Surviving images and fairly recent excavation reports appear to indicate that Norfolk House would have been something like this. The long window right of centre is in a small gallery, possibly like ‘the little gallery’ where Dereham and the other naughty boys hid when Duchess Agnes was on the prowl.
11th December 1541
The first of several large amounts of money (worth hundreds of thousands of pounds today) is found at Norfolk House.

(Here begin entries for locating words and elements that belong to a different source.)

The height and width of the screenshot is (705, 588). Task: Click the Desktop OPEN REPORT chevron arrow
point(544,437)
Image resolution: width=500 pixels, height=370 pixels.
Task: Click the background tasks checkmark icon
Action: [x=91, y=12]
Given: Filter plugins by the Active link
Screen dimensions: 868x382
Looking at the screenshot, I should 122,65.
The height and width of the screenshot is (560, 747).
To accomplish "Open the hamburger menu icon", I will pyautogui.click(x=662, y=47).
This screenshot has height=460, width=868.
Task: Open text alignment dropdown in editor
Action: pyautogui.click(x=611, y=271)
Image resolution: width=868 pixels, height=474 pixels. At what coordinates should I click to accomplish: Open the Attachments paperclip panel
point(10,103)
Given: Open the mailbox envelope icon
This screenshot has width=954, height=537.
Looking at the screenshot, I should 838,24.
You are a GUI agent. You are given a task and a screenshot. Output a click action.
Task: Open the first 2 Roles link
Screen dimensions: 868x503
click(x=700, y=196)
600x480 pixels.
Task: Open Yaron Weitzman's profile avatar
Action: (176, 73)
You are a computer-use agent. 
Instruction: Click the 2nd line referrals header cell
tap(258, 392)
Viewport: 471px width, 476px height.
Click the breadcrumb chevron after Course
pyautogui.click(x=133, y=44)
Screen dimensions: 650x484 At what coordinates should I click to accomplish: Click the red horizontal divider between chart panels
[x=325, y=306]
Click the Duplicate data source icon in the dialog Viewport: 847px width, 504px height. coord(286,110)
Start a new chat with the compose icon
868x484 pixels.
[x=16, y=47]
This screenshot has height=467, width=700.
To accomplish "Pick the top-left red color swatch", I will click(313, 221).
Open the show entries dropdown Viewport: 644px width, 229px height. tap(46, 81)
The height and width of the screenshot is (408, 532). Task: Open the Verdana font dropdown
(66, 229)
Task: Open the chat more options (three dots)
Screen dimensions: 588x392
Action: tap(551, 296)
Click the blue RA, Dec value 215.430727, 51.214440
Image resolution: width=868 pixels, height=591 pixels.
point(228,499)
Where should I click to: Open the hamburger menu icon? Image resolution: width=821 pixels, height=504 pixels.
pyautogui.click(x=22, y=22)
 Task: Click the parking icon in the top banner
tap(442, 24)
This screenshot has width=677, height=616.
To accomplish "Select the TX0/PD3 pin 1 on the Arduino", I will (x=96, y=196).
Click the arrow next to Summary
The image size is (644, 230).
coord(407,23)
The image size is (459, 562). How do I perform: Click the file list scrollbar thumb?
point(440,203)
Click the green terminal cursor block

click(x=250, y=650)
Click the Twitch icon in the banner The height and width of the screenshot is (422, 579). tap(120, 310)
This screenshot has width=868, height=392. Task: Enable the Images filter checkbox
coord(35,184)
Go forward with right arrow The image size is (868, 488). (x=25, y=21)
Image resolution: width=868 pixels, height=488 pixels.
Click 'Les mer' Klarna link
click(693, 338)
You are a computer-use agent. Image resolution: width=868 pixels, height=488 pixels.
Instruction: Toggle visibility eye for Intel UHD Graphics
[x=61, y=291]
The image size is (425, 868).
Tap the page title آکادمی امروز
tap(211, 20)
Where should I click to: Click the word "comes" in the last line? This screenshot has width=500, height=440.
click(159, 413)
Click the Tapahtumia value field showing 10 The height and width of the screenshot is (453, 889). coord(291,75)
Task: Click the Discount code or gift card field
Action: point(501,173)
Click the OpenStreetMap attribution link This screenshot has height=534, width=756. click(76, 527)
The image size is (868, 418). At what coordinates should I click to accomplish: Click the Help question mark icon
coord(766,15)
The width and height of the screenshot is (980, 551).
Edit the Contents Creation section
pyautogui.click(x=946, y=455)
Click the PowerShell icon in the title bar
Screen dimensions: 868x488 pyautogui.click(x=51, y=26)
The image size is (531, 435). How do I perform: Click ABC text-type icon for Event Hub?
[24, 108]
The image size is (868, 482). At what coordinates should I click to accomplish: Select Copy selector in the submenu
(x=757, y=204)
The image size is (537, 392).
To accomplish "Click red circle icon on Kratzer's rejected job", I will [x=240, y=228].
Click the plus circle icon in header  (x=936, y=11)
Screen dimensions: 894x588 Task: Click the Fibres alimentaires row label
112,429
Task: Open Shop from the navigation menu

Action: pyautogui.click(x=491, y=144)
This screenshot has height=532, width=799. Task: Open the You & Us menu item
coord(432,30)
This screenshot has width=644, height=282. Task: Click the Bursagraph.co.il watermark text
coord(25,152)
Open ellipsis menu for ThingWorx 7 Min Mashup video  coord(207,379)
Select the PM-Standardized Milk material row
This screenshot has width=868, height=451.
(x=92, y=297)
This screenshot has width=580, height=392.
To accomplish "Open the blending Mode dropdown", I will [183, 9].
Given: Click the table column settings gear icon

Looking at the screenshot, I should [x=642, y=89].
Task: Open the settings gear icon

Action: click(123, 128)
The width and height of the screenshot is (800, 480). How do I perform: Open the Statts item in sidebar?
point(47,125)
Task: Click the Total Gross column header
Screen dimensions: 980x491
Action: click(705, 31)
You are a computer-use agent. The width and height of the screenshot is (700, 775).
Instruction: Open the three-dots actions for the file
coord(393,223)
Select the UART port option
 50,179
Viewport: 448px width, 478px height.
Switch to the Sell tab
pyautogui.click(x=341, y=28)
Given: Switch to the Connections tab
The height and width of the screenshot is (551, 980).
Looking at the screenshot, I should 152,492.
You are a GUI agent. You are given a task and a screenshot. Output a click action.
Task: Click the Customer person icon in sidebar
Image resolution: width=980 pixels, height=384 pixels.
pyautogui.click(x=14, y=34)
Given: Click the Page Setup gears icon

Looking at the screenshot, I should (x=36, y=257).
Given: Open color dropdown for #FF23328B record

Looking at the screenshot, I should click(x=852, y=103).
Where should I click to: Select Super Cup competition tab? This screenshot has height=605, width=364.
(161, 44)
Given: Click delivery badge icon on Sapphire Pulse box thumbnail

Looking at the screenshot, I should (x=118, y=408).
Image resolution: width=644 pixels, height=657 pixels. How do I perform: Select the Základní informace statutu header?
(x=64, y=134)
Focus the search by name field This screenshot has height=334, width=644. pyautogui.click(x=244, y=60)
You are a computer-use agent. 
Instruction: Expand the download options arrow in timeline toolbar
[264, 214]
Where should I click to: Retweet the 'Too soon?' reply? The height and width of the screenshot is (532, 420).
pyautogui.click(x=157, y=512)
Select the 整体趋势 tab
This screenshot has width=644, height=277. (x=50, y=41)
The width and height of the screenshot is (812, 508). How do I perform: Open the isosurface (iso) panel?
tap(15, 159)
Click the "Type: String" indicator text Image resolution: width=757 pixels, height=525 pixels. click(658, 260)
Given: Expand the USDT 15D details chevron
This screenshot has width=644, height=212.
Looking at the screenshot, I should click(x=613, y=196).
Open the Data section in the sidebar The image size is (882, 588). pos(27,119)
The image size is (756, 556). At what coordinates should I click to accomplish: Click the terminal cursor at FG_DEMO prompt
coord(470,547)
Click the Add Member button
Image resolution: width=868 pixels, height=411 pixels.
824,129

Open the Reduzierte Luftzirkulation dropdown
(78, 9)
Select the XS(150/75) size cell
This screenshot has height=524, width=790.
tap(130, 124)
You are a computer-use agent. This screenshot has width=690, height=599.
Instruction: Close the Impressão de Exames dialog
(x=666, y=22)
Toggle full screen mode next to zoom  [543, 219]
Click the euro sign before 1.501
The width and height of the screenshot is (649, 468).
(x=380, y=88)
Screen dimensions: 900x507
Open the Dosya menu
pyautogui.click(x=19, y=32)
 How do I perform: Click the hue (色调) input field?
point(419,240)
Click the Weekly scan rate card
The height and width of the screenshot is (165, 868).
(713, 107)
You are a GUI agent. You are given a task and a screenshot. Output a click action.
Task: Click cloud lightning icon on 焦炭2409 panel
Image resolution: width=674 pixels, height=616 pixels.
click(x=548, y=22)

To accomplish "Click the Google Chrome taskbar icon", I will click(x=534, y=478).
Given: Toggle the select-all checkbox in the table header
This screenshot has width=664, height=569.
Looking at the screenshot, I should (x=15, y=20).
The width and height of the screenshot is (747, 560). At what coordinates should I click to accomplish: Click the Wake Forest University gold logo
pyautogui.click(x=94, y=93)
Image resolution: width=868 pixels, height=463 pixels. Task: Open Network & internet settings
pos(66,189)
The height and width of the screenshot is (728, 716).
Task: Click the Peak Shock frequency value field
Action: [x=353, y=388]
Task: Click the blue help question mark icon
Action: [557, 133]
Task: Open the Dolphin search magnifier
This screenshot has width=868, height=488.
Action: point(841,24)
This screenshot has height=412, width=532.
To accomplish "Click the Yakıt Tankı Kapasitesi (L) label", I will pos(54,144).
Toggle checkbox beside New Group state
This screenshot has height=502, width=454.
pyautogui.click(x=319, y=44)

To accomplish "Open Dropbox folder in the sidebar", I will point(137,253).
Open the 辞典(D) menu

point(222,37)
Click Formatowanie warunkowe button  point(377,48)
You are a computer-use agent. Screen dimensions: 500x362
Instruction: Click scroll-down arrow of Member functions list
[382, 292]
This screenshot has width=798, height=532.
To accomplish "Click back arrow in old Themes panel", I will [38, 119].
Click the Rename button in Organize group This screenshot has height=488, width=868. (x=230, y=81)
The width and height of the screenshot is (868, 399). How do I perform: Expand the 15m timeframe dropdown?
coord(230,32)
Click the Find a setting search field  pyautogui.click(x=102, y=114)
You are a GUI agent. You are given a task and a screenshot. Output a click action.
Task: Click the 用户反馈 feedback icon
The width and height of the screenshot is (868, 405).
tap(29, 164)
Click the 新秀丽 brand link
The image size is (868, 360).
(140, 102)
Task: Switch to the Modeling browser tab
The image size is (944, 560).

The “old lady of Norfolk” is committed to the Tower accused of misprision of treason; the King is to be informed that her interrogators will do their best to get her to confess to the things testified against her and “cough out” more. She reveals she has a further £1000 (£370,000) hidden at Norfolk House.
13th December 1541
The old lady’s grandchildren who lived with her are to be sent to Lady Oxford, the Archbishop of Canterbury and the Bishop of Durham. Sir Thomas Wriothesley is to be made responsible for Norfolk House.
20th December 1541
The Duchess, found by Wriothesley and the Earl of Southampton ill on her bed in the Tower “and apparently very sickly” begs the King’s forgiveness for not having disclosed what she knew of her step-granddaughter’s affairs before the marriage and confesses to having a further £800 hidden at Norfolk House. She is sobbing, and on her knees begs them to ask the King not to give away her house at Lambeth.
21st December 1541
So much in money and valuables has been confiscated from Norfolk House (by now the equivalent of millions of pounds today) that Wriothesley is extremely anxious and “would sleep better” if someone else could be assigned responsibility for its safe-keeping, even though it has been sealed in bags and boxes and moved to Westminster Palace.
22nd December 1541
The accused, except the Dowager Duchess herself and her daughter Lady Bridgewater, are arraigned for and found guilty of, misprision of treason. The Council think the King should know that the convicted women are in such a state that the lord privy seal and Wriothesley intend to visit the next day to “… give them some further hope and cause Mr. Lieutenant to give them some liberty [within the Tower] and let honest friends visit them.”
They must be in a very bad way for a hard man like Wriothesley to be moved. However, the reply shows there will be no mercy yet, for late that night Sir Ralph Sadler writes back to the Council in London that the King will not allow it.
The aged Duchess is to be left to sweat it out in the Tower over Christmas and it looks as though her fate will be decided, along with that of her daughter Lady Bridgewater and her step-granddaughter Queen Katherine, who is still being held at Syon near Hampton Court, when the new parliament convenes mid-January.